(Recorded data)
● ● ● ●

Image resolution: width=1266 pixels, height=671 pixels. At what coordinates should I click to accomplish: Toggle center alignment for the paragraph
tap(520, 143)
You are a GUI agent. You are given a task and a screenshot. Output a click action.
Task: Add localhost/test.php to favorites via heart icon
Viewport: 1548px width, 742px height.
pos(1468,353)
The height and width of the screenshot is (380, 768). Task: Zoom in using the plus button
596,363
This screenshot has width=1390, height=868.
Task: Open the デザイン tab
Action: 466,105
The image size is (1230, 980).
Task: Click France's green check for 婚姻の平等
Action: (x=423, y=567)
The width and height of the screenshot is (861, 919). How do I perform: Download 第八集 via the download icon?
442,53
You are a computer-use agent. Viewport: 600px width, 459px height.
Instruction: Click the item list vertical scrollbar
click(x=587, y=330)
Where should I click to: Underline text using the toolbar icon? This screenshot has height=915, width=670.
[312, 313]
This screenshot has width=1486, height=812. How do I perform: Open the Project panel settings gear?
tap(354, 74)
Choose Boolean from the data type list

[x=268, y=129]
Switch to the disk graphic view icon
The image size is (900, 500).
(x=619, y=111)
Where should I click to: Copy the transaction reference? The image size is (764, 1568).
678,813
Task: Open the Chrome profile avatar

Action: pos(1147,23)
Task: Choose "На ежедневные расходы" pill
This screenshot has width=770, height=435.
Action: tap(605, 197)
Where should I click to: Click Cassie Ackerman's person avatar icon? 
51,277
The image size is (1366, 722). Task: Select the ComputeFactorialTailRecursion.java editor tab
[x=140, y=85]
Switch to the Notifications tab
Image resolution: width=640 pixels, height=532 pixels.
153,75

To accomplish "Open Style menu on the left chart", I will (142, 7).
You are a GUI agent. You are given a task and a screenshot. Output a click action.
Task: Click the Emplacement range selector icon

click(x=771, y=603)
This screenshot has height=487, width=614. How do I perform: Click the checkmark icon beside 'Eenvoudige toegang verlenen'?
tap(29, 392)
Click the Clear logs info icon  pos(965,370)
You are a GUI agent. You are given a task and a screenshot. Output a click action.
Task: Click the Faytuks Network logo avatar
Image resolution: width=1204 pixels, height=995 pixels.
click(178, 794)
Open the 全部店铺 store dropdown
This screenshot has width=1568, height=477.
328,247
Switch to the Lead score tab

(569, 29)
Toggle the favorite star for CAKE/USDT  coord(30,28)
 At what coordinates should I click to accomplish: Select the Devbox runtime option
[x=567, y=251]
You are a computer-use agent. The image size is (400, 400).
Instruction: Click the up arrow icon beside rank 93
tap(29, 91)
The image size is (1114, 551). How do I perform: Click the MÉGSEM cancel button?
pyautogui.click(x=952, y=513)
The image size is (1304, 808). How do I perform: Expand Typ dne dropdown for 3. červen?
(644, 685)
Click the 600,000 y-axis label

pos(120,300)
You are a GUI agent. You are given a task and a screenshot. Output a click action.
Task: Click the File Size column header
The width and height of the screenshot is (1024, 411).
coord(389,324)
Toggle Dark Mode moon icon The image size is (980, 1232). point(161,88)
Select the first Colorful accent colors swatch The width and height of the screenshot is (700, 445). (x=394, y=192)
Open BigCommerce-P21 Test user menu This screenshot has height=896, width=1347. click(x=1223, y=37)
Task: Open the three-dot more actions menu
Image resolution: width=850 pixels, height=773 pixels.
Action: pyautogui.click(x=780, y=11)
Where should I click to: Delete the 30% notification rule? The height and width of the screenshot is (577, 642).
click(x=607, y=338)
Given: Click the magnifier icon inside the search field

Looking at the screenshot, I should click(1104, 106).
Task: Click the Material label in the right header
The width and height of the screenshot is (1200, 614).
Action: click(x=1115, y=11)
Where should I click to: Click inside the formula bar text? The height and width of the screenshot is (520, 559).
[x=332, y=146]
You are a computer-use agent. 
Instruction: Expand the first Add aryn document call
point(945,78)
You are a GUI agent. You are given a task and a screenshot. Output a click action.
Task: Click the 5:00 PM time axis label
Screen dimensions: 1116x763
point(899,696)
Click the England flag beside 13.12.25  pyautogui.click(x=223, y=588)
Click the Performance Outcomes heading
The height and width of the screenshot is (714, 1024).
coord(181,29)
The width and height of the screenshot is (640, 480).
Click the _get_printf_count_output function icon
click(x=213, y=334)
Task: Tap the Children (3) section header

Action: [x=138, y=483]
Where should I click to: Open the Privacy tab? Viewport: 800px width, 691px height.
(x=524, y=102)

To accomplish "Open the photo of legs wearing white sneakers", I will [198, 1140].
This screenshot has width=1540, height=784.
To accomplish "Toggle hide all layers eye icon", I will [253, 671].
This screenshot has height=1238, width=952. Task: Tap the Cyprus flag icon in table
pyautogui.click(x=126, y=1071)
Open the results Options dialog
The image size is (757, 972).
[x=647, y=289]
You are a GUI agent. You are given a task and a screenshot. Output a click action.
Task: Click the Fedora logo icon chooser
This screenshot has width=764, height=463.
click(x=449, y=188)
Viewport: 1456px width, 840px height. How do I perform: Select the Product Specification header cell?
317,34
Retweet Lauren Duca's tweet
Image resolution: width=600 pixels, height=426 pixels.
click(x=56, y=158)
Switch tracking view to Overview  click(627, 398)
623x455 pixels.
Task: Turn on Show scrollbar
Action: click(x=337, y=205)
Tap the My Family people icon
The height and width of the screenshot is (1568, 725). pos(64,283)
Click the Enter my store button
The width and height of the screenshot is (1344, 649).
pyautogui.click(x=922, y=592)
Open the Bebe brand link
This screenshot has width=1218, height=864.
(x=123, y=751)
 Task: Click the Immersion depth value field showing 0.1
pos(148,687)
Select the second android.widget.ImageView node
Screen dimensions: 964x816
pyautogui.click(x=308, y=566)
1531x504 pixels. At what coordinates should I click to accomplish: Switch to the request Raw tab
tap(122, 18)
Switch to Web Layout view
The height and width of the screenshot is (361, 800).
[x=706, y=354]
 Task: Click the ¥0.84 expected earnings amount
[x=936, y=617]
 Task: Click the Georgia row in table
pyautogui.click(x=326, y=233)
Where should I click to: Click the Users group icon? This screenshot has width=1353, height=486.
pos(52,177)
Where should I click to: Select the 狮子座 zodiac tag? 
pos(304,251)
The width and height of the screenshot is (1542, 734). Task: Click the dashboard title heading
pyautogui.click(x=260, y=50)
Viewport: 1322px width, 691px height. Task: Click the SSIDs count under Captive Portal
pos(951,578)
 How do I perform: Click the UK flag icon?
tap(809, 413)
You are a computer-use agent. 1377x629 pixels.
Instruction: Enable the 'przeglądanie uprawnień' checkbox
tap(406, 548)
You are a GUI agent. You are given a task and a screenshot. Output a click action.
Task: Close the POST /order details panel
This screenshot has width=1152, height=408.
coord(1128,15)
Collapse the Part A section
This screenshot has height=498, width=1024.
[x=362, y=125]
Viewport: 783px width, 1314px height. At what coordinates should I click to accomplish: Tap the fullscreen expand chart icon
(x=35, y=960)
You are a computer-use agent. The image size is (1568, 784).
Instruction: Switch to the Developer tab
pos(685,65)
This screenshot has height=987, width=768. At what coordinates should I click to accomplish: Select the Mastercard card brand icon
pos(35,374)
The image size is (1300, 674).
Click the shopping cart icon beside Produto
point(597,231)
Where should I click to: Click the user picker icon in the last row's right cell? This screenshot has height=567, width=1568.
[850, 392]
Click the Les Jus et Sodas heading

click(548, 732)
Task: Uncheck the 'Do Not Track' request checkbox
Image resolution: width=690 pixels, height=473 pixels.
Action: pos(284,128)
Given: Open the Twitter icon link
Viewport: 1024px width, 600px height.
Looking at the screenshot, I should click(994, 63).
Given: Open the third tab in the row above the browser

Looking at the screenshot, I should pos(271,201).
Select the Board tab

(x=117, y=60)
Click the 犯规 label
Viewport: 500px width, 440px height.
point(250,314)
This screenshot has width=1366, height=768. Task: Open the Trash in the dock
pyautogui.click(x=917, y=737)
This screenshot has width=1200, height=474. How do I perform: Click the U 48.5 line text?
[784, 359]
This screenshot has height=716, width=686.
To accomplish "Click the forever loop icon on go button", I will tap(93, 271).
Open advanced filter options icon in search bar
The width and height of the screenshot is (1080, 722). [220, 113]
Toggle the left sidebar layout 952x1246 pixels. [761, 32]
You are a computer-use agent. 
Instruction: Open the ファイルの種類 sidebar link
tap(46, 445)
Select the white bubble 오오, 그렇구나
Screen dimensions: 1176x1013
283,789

● ● ● ●

**Your goal**
The lines wanted are those from the one with "Instruction: Open the ファイルの種類 sidebar link" through the last line of the records, repeated exactly and with both ends included.

**Written reply**
Instruction: Open the ファイルの種類 sidebar link
tap(46, 445)
Select the white bubble 오오, 그렇구나
Screen dimensions: 1176x1013
283,789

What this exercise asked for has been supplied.